§ **Data section**:

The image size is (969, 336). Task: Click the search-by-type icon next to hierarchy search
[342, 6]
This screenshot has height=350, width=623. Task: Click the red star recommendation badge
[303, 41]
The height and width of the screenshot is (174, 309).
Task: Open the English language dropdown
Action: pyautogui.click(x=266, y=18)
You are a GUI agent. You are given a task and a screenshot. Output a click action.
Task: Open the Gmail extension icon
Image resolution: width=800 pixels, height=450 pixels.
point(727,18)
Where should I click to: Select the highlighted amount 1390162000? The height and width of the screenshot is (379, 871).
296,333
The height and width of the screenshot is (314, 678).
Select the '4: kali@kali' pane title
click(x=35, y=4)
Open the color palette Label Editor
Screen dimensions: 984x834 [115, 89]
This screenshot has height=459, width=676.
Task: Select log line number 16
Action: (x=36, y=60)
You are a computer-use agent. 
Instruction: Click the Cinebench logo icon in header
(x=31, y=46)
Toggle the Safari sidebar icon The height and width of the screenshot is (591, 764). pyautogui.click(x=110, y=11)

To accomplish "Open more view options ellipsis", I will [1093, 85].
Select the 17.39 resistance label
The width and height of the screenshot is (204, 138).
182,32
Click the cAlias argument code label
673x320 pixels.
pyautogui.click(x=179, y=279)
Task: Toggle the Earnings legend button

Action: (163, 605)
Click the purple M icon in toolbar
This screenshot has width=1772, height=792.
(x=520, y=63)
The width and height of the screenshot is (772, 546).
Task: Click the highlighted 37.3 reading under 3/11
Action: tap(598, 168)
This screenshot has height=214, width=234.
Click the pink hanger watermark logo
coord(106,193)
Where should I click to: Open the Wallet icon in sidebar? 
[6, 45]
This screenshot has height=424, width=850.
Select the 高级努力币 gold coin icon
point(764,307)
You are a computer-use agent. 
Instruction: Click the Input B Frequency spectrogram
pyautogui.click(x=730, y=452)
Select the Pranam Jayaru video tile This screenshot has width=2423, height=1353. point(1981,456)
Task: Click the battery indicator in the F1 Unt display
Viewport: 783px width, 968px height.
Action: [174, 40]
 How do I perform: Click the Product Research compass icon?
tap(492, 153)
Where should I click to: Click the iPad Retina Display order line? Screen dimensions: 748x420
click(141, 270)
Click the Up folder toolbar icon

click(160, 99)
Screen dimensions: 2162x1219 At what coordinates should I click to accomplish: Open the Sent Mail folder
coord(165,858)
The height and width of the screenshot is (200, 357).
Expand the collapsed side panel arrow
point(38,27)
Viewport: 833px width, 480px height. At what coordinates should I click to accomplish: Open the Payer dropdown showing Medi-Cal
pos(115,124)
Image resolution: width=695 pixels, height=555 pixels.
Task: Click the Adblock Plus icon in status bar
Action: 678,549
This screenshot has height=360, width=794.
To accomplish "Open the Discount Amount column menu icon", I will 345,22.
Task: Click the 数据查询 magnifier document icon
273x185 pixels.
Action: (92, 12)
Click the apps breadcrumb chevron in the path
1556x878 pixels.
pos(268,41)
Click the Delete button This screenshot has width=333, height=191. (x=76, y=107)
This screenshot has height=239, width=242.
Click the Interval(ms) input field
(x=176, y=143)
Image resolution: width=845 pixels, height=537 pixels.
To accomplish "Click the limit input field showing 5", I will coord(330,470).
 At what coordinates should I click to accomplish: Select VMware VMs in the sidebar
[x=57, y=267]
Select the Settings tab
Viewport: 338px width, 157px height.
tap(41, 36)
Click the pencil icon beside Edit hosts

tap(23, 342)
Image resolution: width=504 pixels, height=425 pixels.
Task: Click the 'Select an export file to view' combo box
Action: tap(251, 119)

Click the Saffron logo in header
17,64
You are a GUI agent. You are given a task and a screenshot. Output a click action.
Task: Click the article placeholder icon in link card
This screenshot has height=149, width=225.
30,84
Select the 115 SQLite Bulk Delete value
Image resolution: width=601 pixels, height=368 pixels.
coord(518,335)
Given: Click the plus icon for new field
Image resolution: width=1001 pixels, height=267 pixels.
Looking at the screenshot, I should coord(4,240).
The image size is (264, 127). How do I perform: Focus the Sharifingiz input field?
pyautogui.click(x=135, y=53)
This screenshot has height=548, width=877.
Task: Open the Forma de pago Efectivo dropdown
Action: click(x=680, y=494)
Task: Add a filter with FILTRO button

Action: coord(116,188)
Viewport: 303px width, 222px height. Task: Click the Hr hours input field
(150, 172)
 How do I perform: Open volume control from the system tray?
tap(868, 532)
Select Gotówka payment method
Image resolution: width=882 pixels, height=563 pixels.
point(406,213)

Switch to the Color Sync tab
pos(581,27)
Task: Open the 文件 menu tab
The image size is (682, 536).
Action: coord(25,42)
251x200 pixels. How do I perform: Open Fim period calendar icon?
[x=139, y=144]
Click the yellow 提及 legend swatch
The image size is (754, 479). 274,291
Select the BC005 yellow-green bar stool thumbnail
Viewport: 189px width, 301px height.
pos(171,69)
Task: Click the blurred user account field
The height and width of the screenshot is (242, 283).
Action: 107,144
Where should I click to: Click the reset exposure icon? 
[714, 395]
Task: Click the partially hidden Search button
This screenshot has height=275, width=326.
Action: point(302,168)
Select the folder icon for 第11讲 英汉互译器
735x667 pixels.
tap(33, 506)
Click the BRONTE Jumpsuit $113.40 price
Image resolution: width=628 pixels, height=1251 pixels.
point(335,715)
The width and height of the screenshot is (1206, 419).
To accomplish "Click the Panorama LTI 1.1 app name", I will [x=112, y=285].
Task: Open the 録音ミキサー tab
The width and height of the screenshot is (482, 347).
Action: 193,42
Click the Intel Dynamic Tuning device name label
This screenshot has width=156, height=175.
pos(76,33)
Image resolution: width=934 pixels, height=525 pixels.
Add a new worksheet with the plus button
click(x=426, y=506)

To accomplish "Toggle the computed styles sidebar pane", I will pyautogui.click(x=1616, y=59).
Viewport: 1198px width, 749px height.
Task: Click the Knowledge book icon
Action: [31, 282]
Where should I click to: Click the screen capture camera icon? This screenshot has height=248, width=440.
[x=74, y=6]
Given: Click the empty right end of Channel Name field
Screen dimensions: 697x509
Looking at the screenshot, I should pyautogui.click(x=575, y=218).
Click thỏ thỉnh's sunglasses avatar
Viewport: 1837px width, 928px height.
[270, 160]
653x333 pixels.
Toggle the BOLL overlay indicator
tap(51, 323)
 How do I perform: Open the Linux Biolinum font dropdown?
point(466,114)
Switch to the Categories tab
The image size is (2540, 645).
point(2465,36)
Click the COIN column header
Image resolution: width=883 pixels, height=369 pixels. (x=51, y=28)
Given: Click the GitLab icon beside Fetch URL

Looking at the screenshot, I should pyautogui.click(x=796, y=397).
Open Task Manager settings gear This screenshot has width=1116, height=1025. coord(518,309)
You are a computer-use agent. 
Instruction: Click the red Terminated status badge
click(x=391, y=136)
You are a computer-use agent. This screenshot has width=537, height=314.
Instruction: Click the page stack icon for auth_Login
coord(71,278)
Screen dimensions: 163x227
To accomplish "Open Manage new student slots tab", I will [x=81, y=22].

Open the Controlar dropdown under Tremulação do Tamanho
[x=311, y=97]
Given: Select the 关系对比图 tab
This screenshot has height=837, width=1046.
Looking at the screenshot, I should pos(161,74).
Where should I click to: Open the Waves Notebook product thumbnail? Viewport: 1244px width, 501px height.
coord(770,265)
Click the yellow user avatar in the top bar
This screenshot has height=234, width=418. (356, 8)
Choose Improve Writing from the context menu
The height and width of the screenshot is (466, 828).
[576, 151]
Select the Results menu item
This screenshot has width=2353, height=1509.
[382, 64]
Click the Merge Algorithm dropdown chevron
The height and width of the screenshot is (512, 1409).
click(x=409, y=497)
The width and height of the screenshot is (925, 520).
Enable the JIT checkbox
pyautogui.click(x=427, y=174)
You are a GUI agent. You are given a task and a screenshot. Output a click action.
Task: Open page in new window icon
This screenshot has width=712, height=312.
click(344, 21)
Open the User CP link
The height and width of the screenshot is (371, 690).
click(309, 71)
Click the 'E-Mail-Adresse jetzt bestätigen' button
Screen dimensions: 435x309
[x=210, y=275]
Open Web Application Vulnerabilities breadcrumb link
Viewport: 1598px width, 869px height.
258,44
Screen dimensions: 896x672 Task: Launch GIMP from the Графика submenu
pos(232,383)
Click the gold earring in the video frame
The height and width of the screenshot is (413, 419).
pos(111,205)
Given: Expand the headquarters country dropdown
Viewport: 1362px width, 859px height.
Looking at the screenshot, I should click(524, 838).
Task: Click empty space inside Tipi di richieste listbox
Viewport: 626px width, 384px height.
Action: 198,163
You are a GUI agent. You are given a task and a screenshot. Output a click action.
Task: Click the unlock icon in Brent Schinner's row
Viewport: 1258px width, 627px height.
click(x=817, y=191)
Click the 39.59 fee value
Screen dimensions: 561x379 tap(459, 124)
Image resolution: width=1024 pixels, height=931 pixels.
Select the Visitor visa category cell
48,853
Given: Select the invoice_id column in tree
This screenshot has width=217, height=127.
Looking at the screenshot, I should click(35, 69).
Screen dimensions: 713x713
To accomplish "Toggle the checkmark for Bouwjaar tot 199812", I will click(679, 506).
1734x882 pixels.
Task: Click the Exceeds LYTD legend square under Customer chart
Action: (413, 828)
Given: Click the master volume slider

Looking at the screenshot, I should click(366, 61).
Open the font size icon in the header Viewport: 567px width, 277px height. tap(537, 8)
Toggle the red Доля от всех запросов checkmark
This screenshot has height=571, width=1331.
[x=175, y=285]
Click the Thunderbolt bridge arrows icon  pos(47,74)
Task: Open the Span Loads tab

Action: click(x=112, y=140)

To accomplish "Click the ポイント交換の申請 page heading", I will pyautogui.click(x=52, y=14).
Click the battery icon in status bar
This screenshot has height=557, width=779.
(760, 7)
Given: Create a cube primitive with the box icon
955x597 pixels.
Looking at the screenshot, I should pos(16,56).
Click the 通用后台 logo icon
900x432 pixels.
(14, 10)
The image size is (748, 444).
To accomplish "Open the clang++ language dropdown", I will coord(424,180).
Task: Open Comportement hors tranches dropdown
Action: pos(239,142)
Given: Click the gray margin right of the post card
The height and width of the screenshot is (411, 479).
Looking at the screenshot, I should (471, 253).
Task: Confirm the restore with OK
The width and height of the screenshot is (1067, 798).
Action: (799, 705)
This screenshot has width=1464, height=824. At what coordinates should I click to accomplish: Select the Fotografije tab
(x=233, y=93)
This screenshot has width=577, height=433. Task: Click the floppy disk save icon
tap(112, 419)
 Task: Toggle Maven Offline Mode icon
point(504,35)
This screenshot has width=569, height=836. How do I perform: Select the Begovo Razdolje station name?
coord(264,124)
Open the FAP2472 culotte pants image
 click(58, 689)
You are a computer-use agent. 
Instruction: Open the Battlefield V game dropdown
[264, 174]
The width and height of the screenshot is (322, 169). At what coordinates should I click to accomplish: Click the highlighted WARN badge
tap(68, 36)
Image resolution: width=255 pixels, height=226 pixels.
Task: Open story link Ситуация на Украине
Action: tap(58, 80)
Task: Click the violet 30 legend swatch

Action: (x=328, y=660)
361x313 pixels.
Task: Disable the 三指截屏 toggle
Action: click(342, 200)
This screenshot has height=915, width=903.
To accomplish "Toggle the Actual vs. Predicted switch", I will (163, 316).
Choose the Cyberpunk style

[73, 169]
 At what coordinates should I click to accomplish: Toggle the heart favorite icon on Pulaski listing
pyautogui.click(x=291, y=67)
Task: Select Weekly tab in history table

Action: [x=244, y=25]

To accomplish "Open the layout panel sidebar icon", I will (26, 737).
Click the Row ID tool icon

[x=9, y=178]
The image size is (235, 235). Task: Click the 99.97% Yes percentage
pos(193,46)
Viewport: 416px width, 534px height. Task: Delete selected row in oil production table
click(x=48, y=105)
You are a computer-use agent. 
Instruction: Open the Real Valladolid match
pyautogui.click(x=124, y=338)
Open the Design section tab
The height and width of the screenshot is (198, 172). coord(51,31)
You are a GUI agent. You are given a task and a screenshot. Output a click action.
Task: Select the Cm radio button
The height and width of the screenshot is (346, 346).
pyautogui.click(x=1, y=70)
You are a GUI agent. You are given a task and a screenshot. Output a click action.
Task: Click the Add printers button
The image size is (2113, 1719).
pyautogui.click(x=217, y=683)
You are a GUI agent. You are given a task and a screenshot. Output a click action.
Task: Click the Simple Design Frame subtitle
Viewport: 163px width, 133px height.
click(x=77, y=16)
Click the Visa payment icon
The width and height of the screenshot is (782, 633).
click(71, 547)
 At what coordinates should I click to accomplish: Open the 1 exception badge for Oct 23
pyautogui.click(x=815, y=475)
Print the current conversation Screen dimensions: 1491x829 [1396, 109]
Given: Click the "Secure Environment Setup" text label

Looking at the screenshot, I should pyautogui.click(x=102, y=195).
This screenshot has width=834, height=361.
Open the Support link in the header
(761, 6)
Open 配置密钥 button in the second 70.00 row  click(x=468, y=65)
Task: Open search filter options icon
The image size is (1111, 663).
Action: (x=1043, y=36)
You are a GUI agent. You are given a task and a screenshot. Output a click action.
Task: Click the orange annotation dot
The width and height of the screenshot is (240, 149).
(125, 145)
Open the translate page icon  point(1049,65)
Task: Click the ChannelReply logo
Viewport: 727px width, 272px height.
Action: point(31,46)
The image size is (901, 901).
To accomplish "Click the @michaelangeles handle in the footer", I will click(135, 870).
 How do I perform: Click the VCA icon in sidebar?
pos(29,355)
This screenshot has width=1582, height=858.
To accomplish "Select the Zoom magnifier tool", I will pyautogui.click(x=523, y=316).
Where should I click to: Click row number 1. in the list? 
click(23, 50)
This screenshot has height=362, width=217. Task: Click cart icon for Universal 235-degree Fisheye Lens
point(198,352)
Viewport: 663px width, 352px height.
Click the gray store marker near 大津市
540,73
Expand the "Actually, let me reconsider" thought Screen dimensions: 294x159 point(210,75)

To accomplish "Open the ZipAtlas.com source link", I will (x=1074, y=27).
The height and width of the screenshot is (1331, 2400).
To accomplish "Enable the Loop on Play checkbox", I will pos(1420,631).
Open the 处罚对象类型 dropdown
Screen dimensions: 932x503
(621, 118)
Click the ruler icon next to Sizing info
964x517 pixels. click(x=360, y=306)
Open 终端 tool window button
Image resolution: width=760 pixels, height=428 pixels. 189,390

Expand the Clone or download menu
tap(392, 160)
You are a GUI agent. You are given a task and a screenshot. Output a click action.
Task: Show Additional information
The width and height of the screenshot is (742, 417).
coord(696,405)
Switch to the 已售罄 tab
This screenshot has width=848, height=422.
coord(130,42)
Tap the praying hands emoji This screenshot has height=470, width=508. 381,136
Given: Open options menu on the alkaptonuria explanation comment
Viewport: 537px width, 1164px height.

§ **Written exercise**: Copy out the records verbatim, starting with the line that contains "This screenshot has width=577, height=433." and going on through the line that contains "Action: tap(58, 80)".

§ **Solution to this task**:
This screenshot has width=577, height=433. Task: Click the floppy disk save icon
tap(112, 419)
 Task: Toggle Maven Offline Mode icon
point(504,35)
This screenshot has width=569, height=836. How do I perform: Select the Begovo Razdolje station name?
coord(264,124)
Open the FAP2472 culotte pants image
 click(58, 689)
You are a computer-use agent. 
Instruction: Open the Battlefield V game dropdown
[264, 174]
The width and height of the screenshot is (322, 169). At what coordinates should I click to accomplish: Click the highlighted WARN badge
tap(68, 36)
Image resolution: width=255 pixels, height=226 pixels.
Task: Open story link Ситуация на Украине
Action: tap(58, 80)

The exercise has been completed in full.